Collected data:
=====

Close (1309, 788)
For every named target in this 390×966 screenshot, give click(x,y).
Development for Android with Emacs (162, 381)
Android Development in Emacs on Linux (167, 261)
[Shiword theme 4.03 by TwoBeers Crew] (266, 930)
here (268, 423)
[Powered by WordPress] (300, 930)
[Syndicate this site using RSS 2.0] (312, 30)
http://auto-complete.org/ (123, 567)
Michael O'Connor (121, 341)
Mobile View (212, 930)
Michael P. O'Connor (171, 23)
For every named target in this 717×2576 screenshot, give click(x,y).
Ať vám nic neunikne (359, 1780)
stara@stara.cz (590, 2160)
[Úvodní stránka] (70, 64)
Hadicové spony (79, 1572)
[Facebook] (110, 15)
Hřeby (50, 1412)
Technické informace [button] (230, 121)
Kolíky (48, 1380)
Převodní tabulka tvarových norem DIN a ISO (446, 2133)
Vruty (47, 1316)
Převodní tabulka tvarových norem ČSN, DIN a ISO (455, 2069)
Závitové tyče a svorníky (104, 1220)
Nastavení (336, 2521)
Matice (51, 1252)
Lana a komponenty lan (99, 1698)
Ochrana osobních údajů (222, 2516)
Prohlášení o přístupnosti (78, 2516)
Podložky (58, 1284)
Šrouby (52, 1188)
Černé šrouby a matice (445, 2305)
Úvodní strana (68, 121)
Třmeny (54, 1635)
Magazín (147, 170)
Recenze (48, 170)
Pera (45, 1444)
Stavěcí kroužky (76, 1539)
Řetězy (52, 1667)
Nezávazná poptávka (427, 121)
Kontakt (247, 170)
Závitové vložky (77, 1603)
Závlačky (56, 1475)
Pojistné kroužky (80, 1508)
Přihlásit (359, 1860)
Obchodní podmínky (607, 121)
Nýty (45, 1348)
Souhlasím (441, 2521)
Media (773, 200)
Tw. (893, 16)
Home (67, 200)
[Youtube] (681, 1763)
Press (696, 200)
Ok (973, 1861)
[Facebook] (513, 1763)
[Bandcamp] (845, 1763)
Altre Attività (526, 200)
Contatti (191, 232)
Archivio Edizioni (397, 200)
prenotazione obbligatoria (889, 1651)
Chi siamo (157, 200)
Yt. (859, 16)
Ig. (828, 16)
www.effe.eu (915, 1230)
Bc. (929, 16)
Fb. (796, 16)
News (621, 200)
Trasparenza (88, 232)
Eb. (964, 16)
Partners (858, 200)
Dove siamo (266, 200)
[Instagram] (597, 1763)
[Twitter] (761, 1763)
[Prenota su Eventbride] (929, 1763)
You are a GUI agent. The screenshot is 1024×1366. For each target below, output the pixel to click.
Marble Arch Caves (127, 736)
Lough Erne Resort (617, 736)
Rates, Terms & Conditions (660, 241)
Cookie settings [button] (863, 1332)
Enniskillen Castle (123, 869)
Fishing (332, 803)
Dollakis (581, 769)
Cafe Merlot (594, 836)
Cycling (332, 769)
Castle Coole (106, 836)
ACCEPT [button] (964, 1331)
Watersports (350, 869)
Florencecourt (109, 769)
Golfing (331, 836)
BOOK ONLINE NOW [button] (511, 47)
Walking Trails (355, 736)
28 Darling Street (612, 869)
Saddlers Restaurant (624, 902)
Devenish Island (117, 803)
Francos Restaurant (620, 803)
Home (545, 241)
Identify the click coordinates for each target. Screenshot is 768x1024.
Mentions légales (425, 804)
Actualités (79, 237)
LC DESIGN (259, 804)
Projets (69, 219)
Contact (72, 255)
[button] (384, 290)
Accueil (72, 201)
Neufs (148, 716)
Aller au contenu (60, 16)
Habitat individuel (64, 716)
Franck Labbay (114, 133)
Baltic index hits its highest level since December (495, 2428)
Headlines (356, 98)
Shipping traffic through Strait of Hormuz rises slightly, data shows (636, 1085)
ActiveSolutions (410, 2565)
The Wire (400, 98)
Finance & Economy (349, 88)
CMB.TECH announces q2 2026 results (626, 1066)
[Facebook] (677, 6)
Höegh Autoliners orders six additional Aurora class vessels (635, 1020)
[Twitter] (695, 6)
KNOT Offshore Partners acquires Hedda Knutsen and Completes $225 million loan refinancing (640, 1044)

=====

- _Exercise brief_
The word "click" appears in some lines of the data. Copy every one of those lines.

- _Solution for this task_
For every named target in this 390×966 screenshot, give click(x,y).
For every named target in this 717×2576 screenshot, give click(x,y).
You are a GUI agent. The screenshot is 1024×1366. For each target below, output the pixel to click.
Identify the click coordinates for each target. Screenshot is 768x1024.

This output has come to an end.